The hospital had then been long known as the South Dublin Union and was
still under the devoted care of the Irish Sisters of Mercy as it had been
since 1880. Fr. Gerry would be driven from Whitefriar Street by horse and
trap when on emergency calls by night.
The
week in which he died marked the 60th anniversary of the ending
of World War II in 1945. That war and its ending seems a long time ago to
most of us, ‘before our time.’ So it’s hard to believe that our Fr. Gerry
Farrell was actually alive even before the beginning of the First World War,
the Great War of 1914-1918, the so-called “war to end all wars.”
A
Belfastman, born on the 6th January 1914, Gerry grew up in
Rosemount Gardens in the Falls Road area. He always took a childlike delight
in telling the date of his birth: the 6th of January 1914, the
Feast of the Epiphany he would remind us, Little Christmas, Women’s
Christmas, Nollag na mBan. And we would celebrate.
I’ve
heard him many times tell the story of how he came to join the Carmelites –
he seemed always to relish the telling. One day when he was just sixteen
years of age, his mother told him to put on his good clothes and to get his
overcoat and other clothes ready. Fr. Magennis would be calling at four
o’clock to take him to the novitiate. Tongue in cheek no doubt, Gerry would
always insist that he then thought ‘Novitiate’ was the name of a town
somewhere away down south, far over the Irish Free State Border. In the
event, Fr. Magennis drove him to Dublin in the open and wind-swept back seat
of a car with a roll-back top which hooded only the driver and a front seat
passenger.
Whatever lay behind his chosen and constant version of the story, the fact
is that Gerry’s religious vocation was fostered by that Carmelite from
Belfast, a Fr. Elias Magennis who was soon to be elected first ever Irish
Prior General of the Carmelite Order. Fr. Magennis brought a number of
northerners into the Order and was uncle of the two Fathers McGrath, Jack
and Bill, who lived and died as members of our Whitefriar Street Community.

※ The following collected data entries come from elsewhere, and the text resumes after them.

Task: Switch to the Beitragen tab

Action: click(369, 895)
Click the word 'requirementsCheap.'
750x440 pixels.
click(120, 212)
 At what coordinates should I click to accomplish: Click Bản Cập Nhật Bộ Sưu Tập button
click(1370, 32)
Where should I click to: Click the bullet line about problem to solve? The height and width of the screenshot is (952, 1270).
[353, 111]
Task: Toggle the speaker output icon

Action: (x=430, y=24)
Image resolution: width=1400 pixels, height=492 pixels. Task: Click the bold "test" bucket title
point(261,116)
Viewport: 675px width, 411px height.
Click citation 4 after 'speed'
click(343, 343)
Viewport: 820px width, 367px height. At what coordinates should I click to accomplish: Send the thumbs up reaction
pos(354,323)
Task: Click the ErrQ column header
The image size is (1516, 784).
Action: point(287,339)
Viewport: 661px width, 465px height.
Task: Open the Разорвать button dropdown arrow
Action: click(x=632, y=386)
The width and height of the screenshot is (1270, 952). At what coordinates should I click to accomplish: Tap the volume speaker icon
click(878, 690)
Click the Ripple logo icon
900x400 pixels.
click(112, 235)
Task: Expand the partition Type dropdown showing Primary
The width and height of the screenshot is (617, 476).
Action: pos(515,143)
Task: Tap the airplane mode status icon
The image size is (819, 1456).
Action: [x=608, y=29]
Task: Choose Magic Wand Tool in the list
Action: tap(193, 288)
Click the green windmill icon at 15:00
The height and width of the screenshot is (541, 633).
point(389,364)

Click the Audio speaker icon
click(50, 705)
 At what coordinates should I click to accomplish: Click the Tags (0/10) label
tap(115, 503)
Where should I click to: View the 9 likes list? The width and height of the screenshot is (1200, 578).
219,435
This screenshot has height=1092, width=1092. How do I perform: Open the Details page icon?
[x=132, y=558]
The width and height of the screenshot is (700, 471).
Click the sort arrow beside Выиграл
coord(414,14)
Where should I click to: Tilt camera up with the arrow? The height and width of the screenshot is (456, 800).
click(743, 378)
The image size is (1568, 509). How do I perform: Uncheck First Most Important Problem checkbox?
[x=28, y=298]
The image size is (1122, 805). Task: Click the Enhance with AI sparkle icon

People still speak of them both with gratitude and affection.
Fr.
Magennis was a staunch nationalist from what is of course a still confirmed
nationalist part of Belfast. He had a strong physique and was robust in
spirit as well as in body. Fr. Gerry often told how while he was Prior
General and living in Rome, Fr. Magennis and Msgr. O’Hagan, the revered
Rector of the Irish College, more than once made face to face representation
to Pope Benedict XV. They sought their audiences to counteract what they
knew to be character assasination by Westminster propaganda at the Holy See,
destructively vicious and false allegations against the life conduct of
prominent Catholic members of the fledgeling Irish Free State Government.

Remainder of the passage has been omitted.